On Wednesday, 8 April 2020 at 20:46:48 UTC, H. S. Teoh wrote:
On Wed, Apr 08, 2020 at 08:16:27PM +0000, Quantium via Digitalmars-d-learn wrote:
On Wednesday, 8 April 2020 at 16:25:01 UTC, Net wrote:
[...]
> As far I know, you can't access other's program memory in > any modern operating system. That's managed and protected > by the OS through virtual addressing.

On Linux, you can access process memory using the virtual file /proc/$pid/mem, where $pid is the process ID. But you need root access for this to work, and you also need to know how the memory is mapped in the process (reading from an unmapped offset will return I/O error).


> What are you trying to do?

Now I know that programm even at Administrator mode cannot do this. Only system permission can do that. Or a driver on a kernel-level (zero level). So now the question is how to code driver, which gets other process' memory on D.

This question has nothing to do with D. You need to know how your OS works, and whether it has an interface that provides the access you want. The programming language cannot give you this, and is also irrelevant as far as performing this operation is concerned; if you have an API that can do this, you can do it in any language.

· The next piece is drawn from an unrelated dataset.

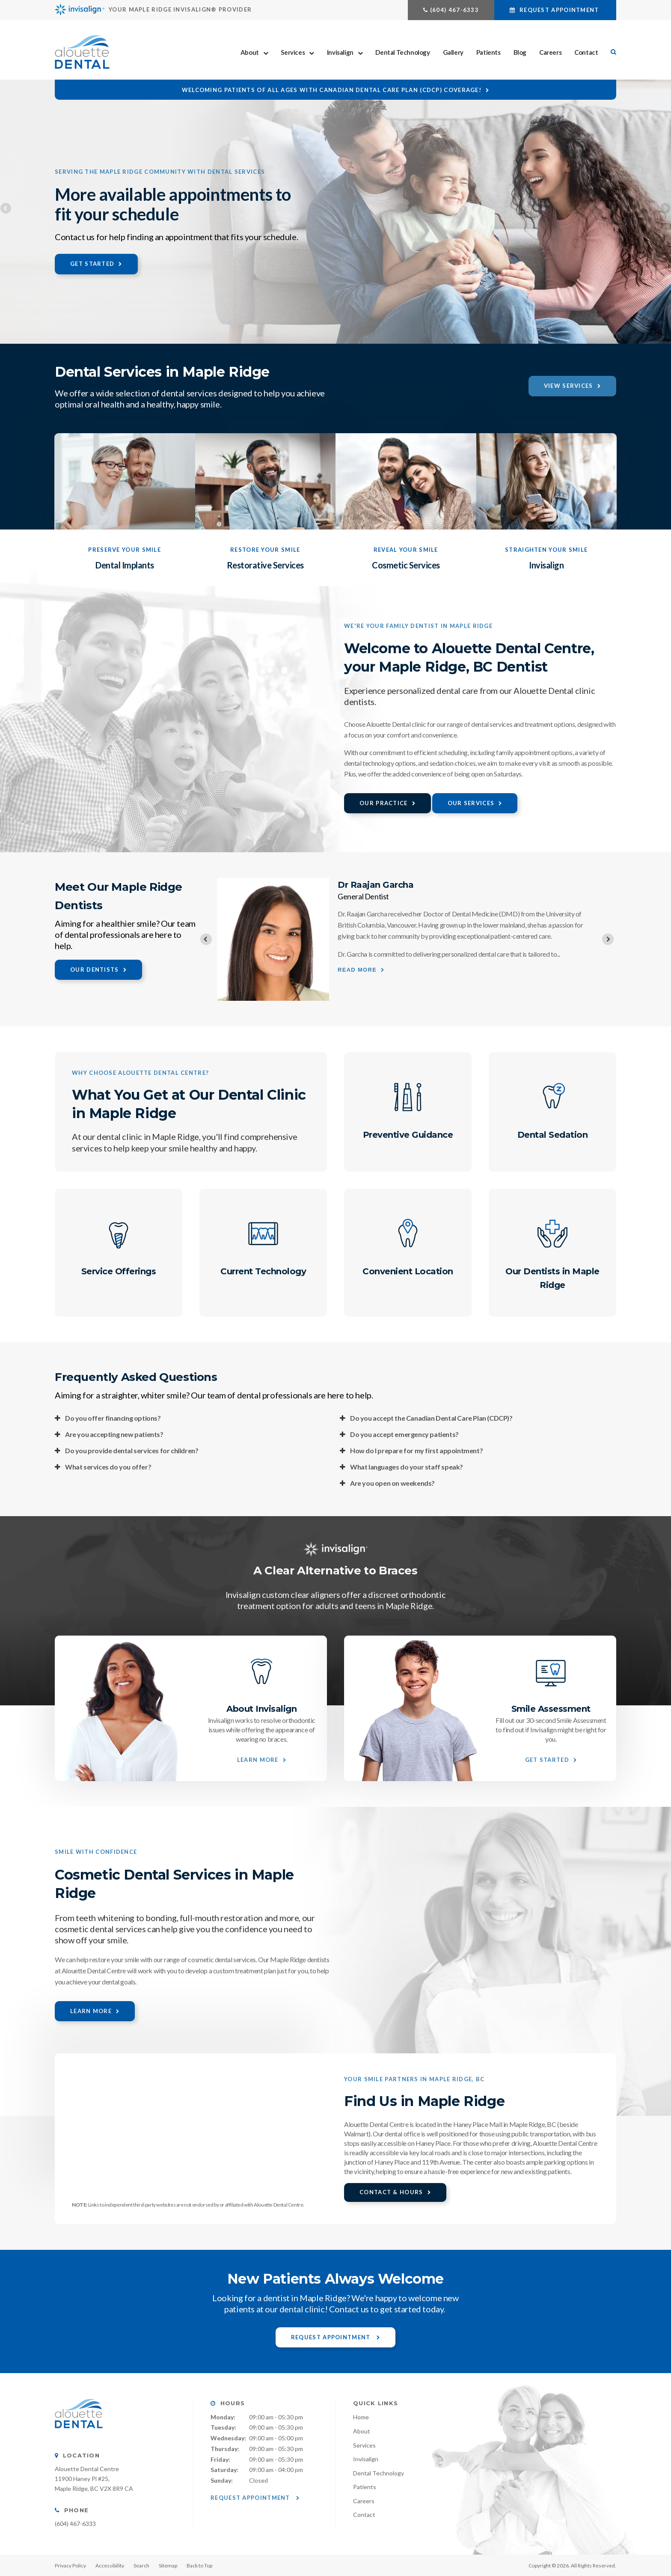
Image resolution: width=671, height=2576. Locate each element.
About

Also, I know antiviruses will try to block this driver so I'll test it with no antiviruses and Microsoft Defender off. Or if I'm mistaking anywhere and this is impossible on Windows, is it possible on Linux?

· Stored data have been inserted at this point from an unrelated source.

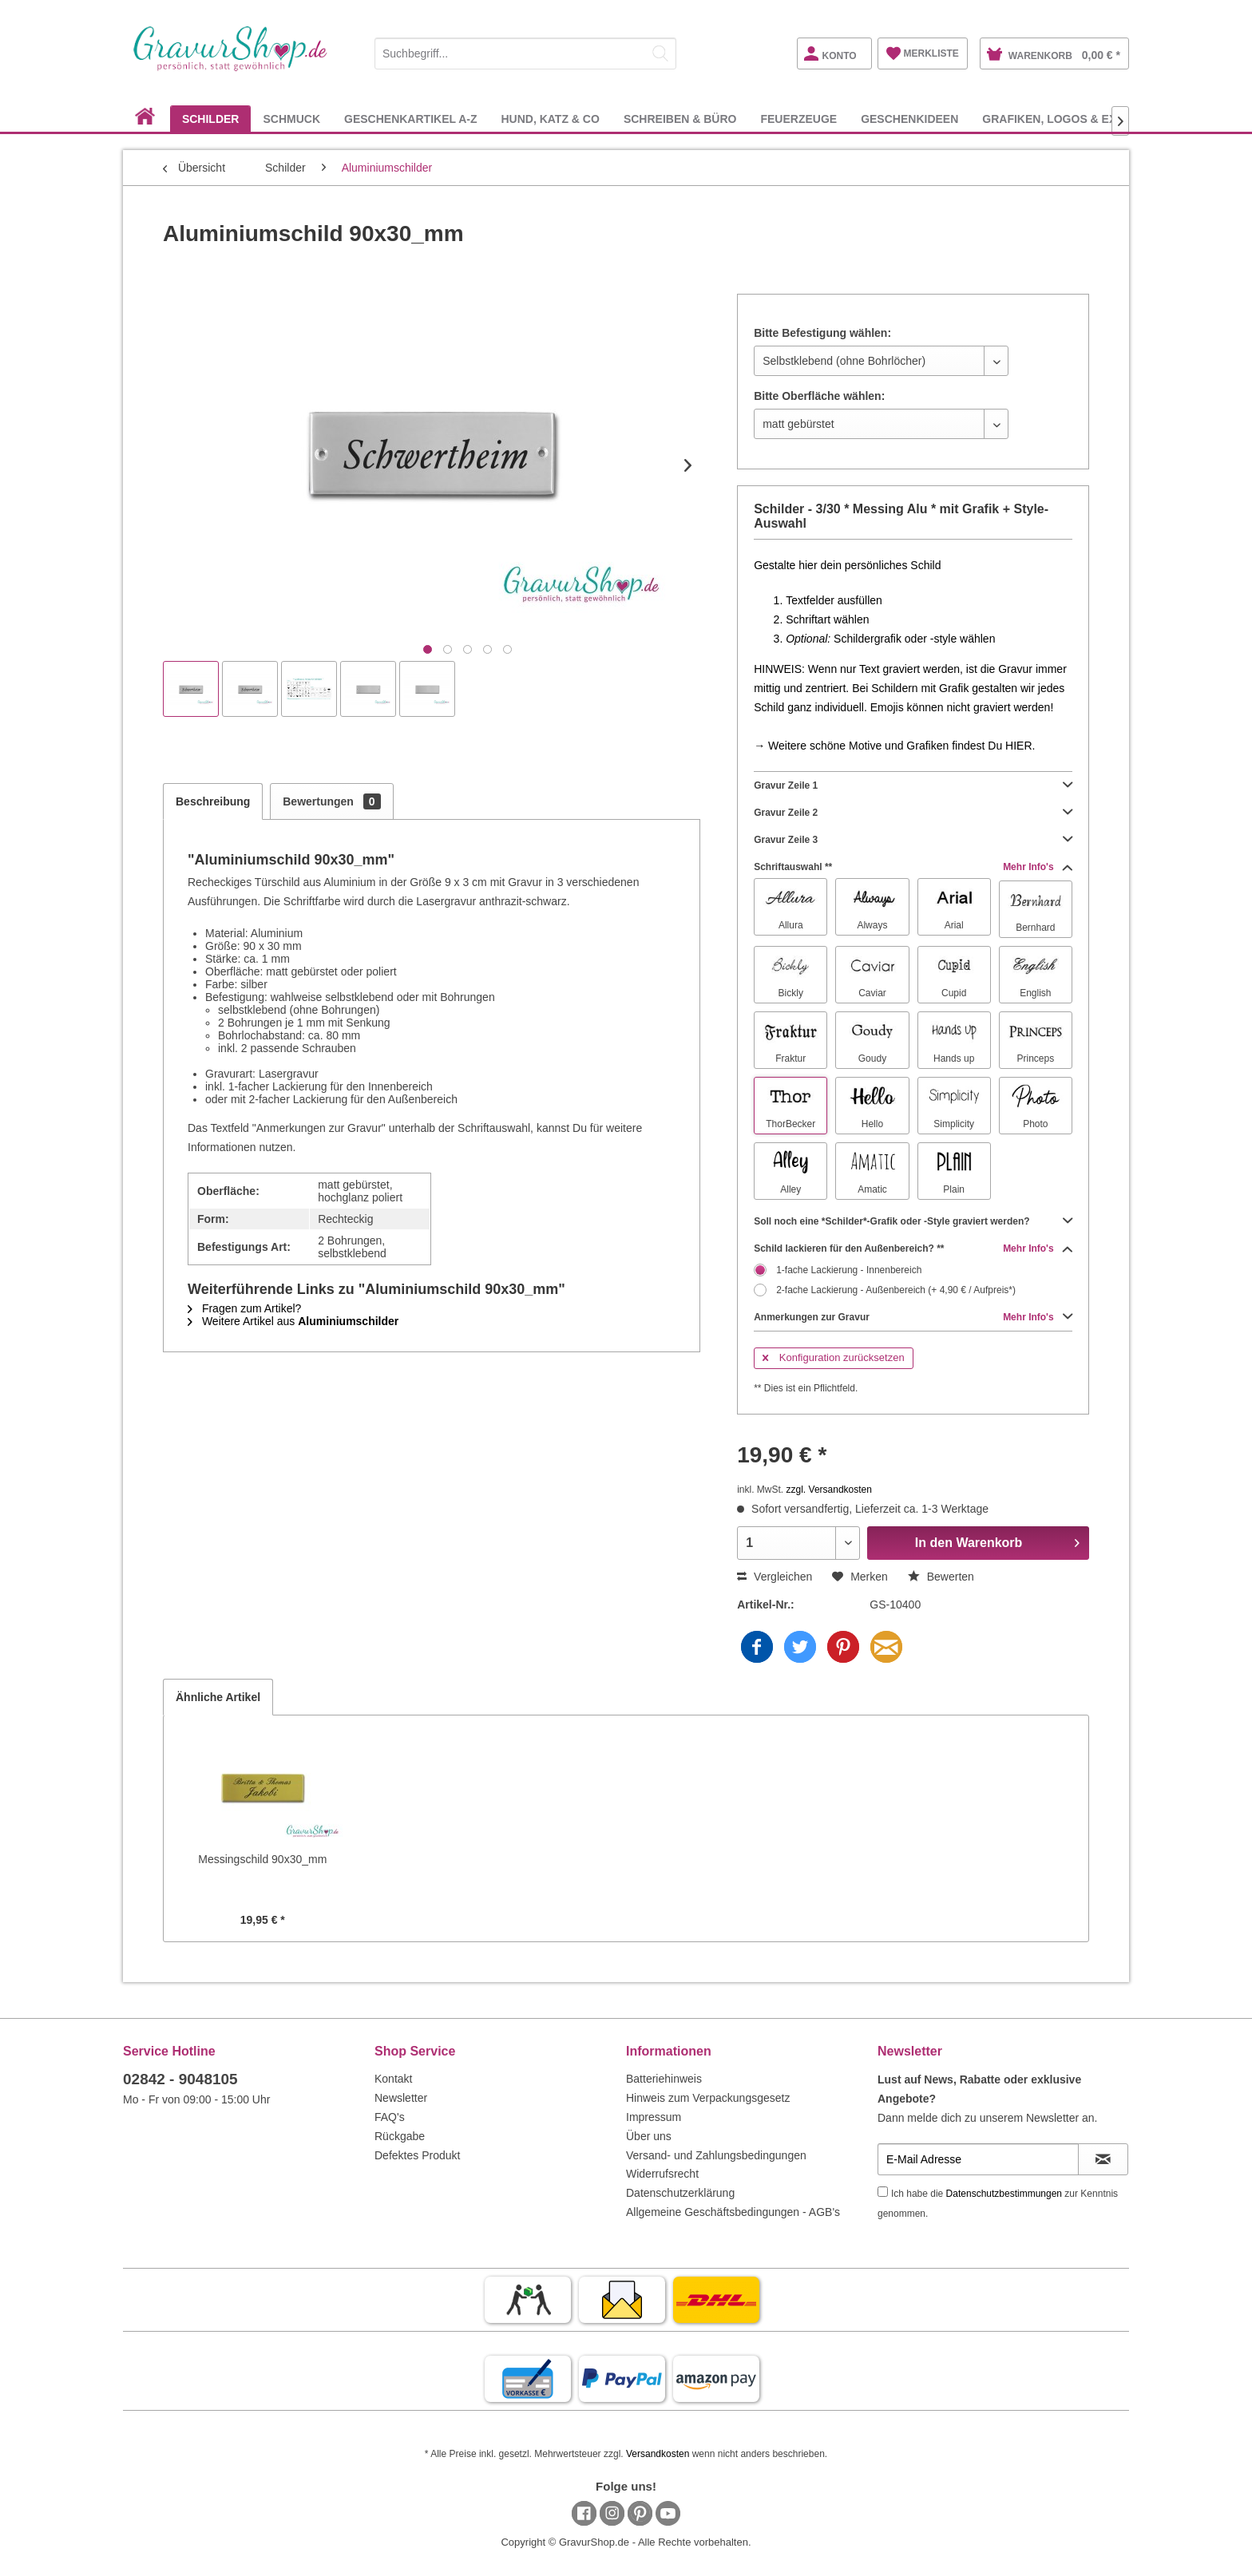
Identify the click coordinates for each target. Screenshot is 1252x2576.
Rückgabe (399, 2136)
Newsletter (400, 2097)
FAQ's (389, 2117)
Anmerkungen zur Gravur (913, 1317)
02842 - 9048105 (180, 2079)
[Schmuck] (291, 118)
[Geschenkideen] (909, 118)
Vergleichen (774, 1576)
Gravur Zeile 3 (913, 839)
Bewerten (941, 1576)
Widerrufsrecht (662, 2173)
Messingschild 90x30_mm (262, 1859)
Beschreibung (213, 801)
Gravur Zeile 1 (913, 785)
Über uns (649, 2136)
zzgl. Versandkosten (829, 1489)
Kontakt (393, 2078)
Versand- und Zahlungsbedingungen (716, 2155)
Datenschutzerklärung (680, 2192)
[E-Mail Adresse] (978, 2159)
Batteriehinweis (664, 2078)
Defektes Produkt (417, 2155)
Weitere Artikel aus (293, 1321)
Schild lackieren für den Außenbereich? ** (913, 1248)
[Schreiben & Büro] (680, 118)
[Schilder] (211, 118)
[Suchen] (660, 53)
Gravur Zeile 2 (913, 812)
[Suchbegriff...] (525, 53)
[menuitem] (525, 50)
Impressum (653, 2117)
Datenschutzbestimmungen (1004, 2193)
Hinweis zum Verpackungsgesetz (708, 2097)
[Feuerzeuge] (798, 118)
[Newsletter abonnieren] (1103, 2159)
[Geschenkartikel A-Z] (410, 118)
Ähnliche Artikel (218, 1697)
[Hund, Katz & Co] (550, 118)
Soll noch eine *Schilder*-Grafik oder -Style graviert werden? (913, 1221)
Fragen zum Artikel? (244, 1308)
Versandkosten (657, 2453)
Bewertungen (331, 801)
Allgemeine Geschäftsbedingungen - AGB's (733, 2212)
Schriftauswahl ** (913, 866)
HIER (1018, 745)
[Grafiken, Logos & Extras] (1064, 118)
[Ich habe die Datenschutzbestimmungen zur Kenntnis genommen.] (883, 2191)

You didn't answer the question. Why are you trying to access another process's memory? Without knowing what you're trying to do, it's hard to give you a more specific answer.


T

I'm trying to do this because I have very special programm that makes some calculations and on every calculation there is a hash in RAM. I need to get a one of hash values from a .bin file, and replace them. I mean hash in RAM of the programm is added to end of .bin file, and one of hashes from that file (I set up sorting algorithm by myself) is in RAM of programm.